-------- Material to process --------

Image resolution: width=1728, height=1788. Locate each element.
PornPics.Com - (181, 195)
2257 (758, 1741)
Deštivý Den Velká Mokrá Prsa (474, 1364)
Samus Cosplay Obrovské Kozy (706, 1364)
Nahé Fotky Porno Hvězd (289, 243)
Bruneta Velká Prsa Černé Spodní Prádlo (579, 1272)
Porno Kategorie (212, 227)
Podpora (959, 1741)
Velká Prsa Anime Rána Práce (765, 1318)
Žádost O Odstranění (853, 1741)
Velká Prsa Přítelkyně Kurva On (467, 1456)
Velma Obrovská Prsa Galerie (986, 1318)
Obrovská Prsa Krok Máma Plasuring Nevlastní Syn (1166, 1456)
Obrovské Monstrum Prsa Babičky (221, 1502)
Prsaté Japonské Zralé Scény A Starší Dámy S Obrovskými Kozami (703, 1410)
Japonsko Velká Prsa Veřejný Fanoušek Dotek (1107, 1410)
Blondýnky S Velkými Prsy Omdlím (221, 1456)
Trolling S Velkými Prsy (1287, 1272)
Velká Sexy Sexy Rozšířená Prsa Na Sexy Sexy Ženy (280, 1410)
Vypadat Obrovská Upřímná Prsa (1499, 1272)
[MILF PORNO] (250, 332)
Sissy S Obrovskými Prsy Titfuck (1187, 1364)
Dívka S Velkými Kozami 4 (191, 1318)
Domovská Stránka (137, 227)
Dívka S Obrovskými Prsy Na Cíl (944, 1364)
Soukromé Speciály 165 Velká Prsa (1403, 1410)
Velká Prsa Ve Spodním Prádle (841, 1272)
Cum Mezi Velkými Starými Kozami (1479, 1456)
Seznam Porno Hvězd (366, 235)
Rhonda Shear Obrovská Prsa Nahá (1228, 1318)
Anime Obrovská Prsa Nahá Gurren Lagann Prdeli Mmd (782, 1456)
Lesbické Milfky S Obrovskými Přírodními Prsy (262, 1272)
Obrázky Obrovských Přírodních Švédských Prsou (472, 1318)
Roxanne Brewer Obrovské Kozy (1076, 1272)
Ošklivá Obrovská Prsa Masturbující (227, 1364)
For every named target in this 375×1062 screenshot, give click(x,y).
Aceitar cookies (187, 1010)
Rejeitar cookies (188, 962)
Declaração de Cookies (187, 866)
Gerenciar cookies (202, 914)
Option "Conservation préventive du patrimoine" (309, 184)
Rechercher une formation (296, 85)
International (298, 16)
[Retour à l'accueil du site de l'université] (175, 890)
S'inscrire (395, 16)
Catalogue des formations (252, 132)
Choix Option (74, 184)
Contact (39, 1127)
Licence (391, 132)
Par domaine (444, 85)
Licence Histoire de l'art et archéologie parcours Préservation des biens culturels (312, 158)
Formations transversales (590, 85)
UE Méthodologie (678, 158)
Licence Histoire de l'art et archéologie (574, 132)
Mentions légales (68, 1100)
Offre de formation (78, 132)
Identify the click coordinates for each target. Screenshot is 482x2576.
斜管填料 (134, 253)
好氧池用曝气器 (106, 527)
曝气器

--------

● What you are asked to do: Print out the whole listing exactly as it appears.

● Output:
Image resolution: width=1728, height=1788. Locate each element.
PornPics.Com - (181, 195)
2257 (758, 1741)
Deštivý Den Velká Mokrá Prsa (474, 1364)
Samus Cosplay Obrovské Kozy (706, 1364)
Nahé Fotky Porno Hvězd (289, 243)
Bruneta Velká Prsa Černé Spodní Prádlo (579, 1272)
Porno Kategorie (212, 227)
Podpora (959, 1741)
Velká Prsa Anime Rána Práce (765, 1318)
Žádost O Odstranění (853, 1741)
Velká Prsa Přítelkyně Kurva On (467, 1456)
Velma Obrovská Prsa Galerie (986, 1318)
Obrovská Prsa Krok Máma Plasuring Nevlastní Syn (1166, 1456)
Obrovské Monstrum Prsa Babičky (221, 1502)
Prsaté Japonské Zralé Scény A Starší Dámy S Obrovskými Kozami (703, 1410)
Japonsko Velká Prsa Veřejný Fanoušek Dotek (1107, 1410)
Blondýnky S Velkými Prsy Omdlím (221, 1456)
Trolling S Velkými Prsy (1287, 1272)
Velká Sexy Sexy Rozšířená Prsa Na Sexy Sexy Ženy (280, 1410)
Vypadat Obrovská Upřímná Prsa (1499, 1272)
[MILF PORNO] (250, 332)
Sissy S Obrovskými Prsy Titfuck (1187, 1364)
Dívka S Velkými Kozami 4 (191, 1318)
Domovská Stránka (137, 227)
Dívka S Obrovskými Prsy Na Cíl (944, 1364)
Soukromé Speciály 165 Velká Prsa (1403, 1410)
Velká Prsa Ve Spodním Prádle (841, 1272)
Cum Mezi Velkými Starými Kozami (1479, 1456)
Seznam Porno Hvězd (366, 235)
Rhonda Shear Obrovská Prsa Nahá (1228, 1318)
Anime Obrovská Prsa Nahá Gurren Lagann Prdeli Mmd (782, 1456)
Lesbické Milfky S Obrovskými Přírodními Prsy (262, 1272)
Obrázky Obrovských Přírodních Švédských Prsou (472, 1318)
Roxanne Brewer Obrovské Kozy (1076, 1272)
Ošklivá Obrovská Prsa Masturbující (227, 1364)
For every named target in this 375×1062 screenshot, give click(x,y).
Aceitar cookies (187, 1010)
Rejeitar cookies (188, 962)
Declaração de Cookies (187, 866)
Gerenciar cookies (202, 914)
Option "Conservation préventive du patrimoine" (309, 184)
Rechercher une formation (296, 85)
International (298, 16)
[Retour à l'accueil du site de l'université] (175, 890)
S'inscrire (395, 16)
Catalogue des formations (252, 132)
Choix Option (74, 184)
Contact (39, 1127)
Licence (391, 132)
Par domaine (444, 85)
Licence Histoire de l'art et archéologie parcours Préservation des biens culturels (312, 158)
Formations transversales (590, 85)
UE Méthodologie (678, 158)
Licence Histoire de l'art et archéologie (574, 132)
Mentions légales (68, 1100)
Offre de formation (78, 132)
Identify the click coordinates for each target. Screenshot is 482x2576.
斜管填料 (134, 253)
好氧池用曝气器 (106, 527)
曝气器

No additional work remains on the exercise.